The voice of the people contrasts sharply with that of teachers unions and entrenched educrats. For example, Hunter College pollsters were surprised at the pro-voucher response among citizens in majority Democratic New York. And though the National Education Association (NEA) concedes that school choice "has gained political momentum," its war against school choice goes on. But the voucher proposals slated for Michigan and California ballots have been carefully crafted to counter the usual campaign slogans of anti-choice opponents. For example, each guarantees funding levels for public schools, thus exploding the myth that voucher supporters are out to destroy public schools.

In 1993, the California Teachers Association, assisted by the NEA, clubbed a California voucher initiative into the ground, outspending the "yes" campaign by more than 4 to 1. But this time around, Golden State voucher backers have deep pockets, too. Silicon Valley venture capitalist Tim Draper has pledged $20 million to support Proposition 38 and is working to raise another $20 million in outside support, according to Mr. Friedman. That's a hefty sum, even when measured against seemingly bottomless teachers union warchests. Should Proposition 38 prevail in bellwether California, vouchers could become a permanent part of the national educational landscape.

Charter schools, still under government control, do not offer the opportunity to teach a Christian worldview, but their stress on meeting specific student achievement goals and their exemption from much of the bureaucratic red tape that ensnares state-run public schools are definite pluses. Unlike public schools, charter schools that fail to educate kids are shut down. Growing parental demand for charter schools has made them diverse, according to the Heritage Foundation report. For example, Michigan has charter schools for pregnant teenagers, Hispanic students at risk of dropping out, and young people with learning disabilities. The U.S. Department of Education reports that more than 400 new charter schools opened across the country in 1999, bringing to nearly 1,500 the total number of such institutions operating nationwide.

Studies show satisfaction high among charter-school parents. In Massachusetts, for example, 60 percent of such parents surveyed by the Pioneer Institute gave their children's schools an A, while only 37 percent of public schools rated an A with surveyed parents. Nearly two-thirds of those surveyed said their children were performing better academically in charter schools than they had in public schools.

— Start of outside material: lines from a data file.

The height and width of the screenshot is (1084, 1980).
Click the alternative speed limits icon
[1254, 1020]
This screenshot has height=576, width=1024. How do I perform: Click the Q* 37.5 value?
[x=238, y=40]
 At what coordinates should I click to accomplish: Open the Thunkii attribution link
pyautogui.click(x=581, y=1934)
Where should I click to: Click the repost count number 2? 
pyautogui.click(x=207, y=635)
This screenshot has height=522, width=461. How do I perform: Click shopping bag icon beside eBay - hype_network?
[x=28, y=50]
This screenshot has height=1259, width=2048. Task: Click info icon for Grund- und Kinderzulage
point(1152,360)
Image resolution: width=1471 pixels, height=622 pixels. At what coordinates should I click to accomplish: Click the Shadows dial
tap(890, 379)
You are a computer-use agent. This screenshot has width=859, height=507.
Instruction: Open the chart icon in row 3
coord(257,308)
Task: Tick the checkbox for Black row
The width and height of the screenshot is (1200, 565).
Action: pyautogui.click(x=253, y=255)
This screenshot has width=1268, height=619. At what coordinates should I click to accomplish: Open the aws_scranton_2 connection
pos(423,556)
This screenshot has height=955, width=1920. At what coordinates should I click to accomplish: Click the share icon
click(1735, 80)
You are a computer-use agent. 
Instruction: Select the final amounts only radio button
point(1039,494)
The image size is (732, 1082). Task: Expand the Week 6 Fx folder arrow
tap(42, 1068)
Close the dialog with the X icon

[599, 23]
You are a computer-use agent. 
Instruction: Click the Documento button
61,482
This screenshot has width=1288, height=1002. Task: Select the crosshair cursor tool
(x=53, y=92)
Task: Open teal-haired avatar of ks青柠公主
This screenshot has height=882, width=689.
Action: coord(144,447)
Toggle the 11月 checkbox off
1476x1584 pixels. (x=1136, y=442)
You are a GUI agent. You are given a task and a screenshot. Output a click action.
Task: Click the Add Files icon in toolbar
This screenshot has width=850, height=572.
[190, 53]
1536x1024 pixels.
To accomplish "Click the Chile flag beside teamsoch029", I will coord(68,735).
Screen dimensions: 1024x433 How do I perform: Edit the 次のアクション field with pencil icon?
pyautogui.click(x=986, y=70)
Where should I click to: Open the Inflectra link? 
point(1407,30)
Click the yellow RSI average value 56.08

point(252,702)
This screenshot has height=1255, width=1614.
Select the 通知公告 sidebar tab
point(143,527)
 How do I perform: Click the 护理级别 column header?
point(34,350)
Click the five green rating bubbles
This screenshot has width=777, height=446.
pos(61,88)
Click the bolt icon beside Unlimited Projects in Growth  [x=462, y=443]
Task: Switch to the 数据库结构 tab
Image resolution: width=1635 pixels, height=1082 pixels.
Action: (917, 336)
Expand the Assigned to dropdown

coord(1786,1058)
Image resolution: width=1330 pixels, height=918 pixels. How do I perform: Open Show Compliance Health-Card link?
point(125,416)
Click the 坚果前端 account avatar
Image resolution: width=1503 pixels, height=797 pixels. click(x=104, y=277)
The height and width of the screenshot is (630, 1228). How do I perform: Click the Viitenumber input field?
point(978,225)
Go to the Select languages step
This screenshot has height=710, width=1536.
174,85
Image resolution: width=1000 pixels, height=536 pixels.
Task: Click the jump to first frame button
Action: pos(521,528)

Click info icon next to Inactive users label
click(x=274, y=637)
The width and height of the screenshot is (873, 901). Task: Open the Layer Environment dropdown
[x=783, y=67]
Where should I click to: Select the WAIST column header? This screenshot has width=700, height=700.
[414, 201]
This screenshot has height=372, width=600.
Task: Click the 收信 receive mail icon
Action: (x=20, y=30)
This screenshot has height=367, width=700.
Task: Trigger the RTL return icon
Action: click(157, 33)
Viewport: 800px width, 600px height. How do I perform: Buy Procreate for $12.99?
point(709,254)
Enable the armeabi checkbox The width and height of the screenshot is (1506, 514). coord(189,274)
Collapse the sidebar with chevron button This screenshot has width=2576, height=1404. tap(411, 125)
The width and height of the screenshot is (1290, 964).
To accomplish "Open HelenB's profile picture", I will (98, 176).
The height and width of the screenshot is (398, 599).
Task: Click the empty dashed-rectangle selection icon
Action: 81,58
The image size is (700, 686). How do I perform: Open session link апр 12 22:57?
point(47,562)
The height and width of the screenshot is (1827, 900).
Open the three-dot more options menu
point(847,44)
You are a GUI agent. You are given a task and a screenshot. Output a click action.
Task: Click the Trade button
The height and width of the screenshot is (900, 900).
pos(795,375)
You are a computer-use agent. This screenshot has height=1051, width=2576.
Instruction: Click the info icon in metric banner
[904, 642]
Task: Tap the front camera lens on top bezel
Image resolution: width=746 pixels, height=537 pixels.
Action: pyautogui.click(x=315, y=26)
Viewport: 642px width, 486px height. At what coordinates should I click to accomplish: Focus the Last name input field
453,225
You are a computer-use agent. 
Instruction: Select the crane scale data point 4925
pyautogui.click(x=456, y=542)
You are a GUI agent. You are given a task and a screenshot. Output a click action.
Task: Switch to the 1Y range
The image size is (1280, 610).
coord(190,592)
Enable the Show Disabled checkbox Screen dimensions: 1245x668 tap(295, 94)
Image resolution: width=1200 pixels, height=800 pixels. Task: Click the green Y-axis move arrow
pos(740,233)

School-choice advocates have maintained that competition will help public schools; Florida last year provided some evidence of that. By the end of the first year of Gov. Jeb Bush's A+ Education Plan voucher program, 76 of the state's 78 failing public schools had raised standardized test scores so much that their students are no longer eligible for vouchers. (The other two schools closed.) While some Florida public-school administrators admitted "teaching the test," others reported real reform. In Marion County, schools reported instituting changes such as smaller class sizes and intensive teacher training in reading, writing, and math. When officials tallied statewide testing results for 1999-2000, only four Florida public schools received the scarlet F. None was among the original 78. Patrick J. Heffernan, president of Floridians for School Choice, said: "The central argument against school choice-that it will destroy the public schools-has been debunked once and for all."